In early phase product development, all assays used to measure potency should be described and justified. Quantitative assays are recommended; however, if none are available, a qualitative assay can be paired with an appropriate correlating quantitative physical assay. By the end of Phase 2, the FDA recommends that the potency assay consist of in vivo or in vitro tests that measure an appropriate biological activity. If the product is gene modified, an assay to quantify the expression of the gene therapy vector is recommended.
A validation plan must be written to effectively establish the performance characteristics of the procedure being validated.
The written validation plan must include at a minimum:
• BThe number and types of samples to be studied
• The study designs
• Acceptance criteria for each parameter
• Data analysis plan
The study design for the validation plan must include an assessment of the potency assay accuracy, precision, range, and specificity. Although not specifically required by the USP, in some cases, sensitivity and robustness may also be applicable.
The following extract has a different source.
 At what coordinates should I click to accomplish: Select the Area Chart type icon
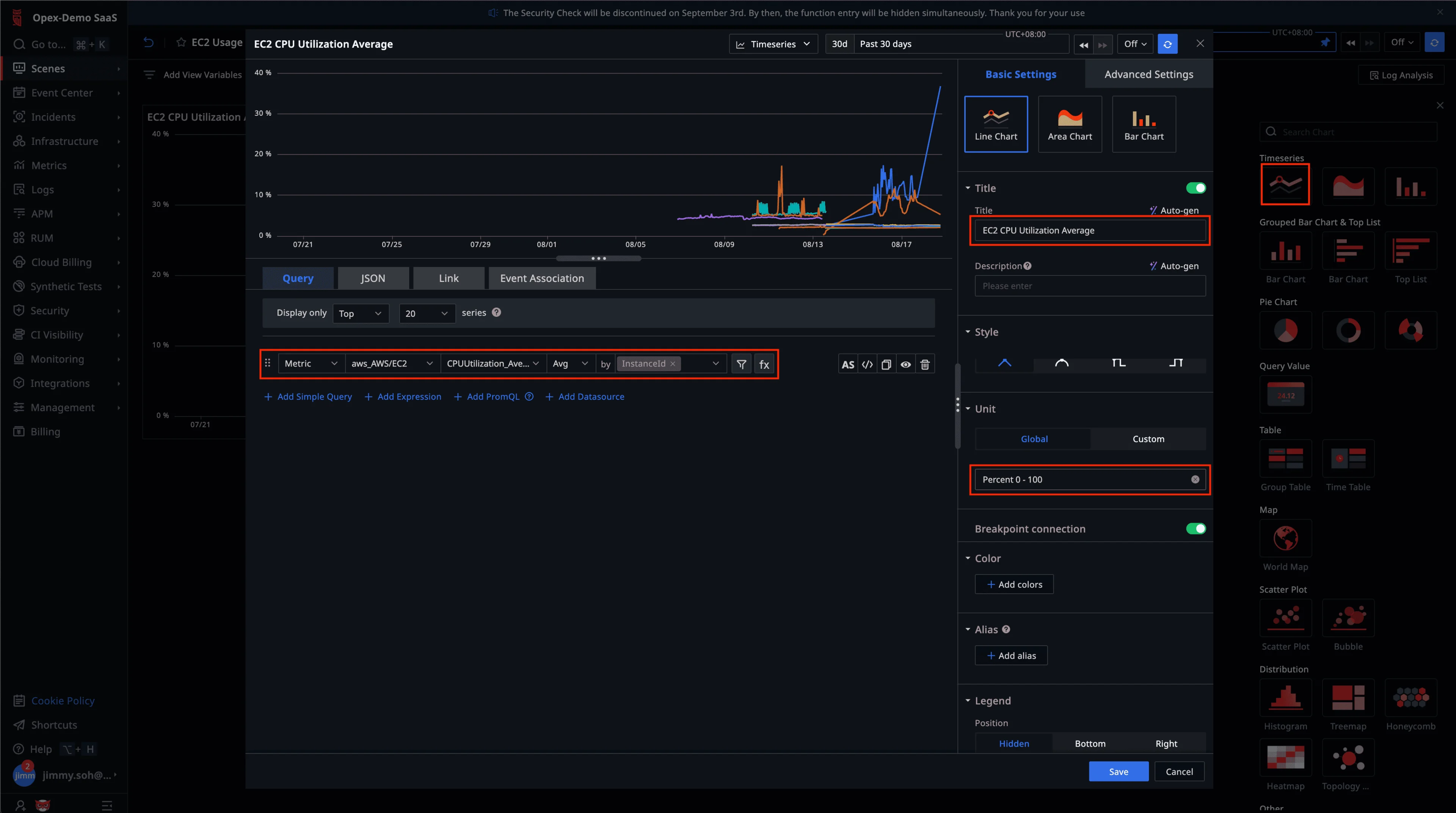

In the early clinical trial stages, performing multiple potency test can be beneficial. The test results can be aligned with the clinical outcomes to determine which testing platform or platforms are most reliable, robust, feasible for routine use, and provide applicable data. As the trials move into late phase 2 or phase three, the potency test should be limited to one or a small panel that can be formally incorporated into the product release process.
"The Key To Maintaining The Manufacturing Pipeline Of Patient Products Will Be The Ability Of The Manufacturing Facility To Reliably Produce Safe Quality Products Within A Defined Effectiveness Criterion"
The potency data is another important criterion to evaluate for the release of a cell therapy product in conjunction with purity and identity. However, always to be considered is the variability in the (patient-specific) starting material and the impact to the potency results, making specifications setting challenging. Many studies have already been performed to start unraveling the complex interaction of immune cells with and within the human body environment. With increased in vivo knowledge, improved and adapted manufacturing processes for cell-based products are expected to be established leading to improvements in quality control testing and guidance for potency assay development. A potent in vitro response may not always correlate with prolonged time to progression or patient survival. The final objective of a potency assay validation is to provide an assay or set of assays which are accurate, sensitive, specific, and reproducible in addition to producing reliable data on the quality of each product.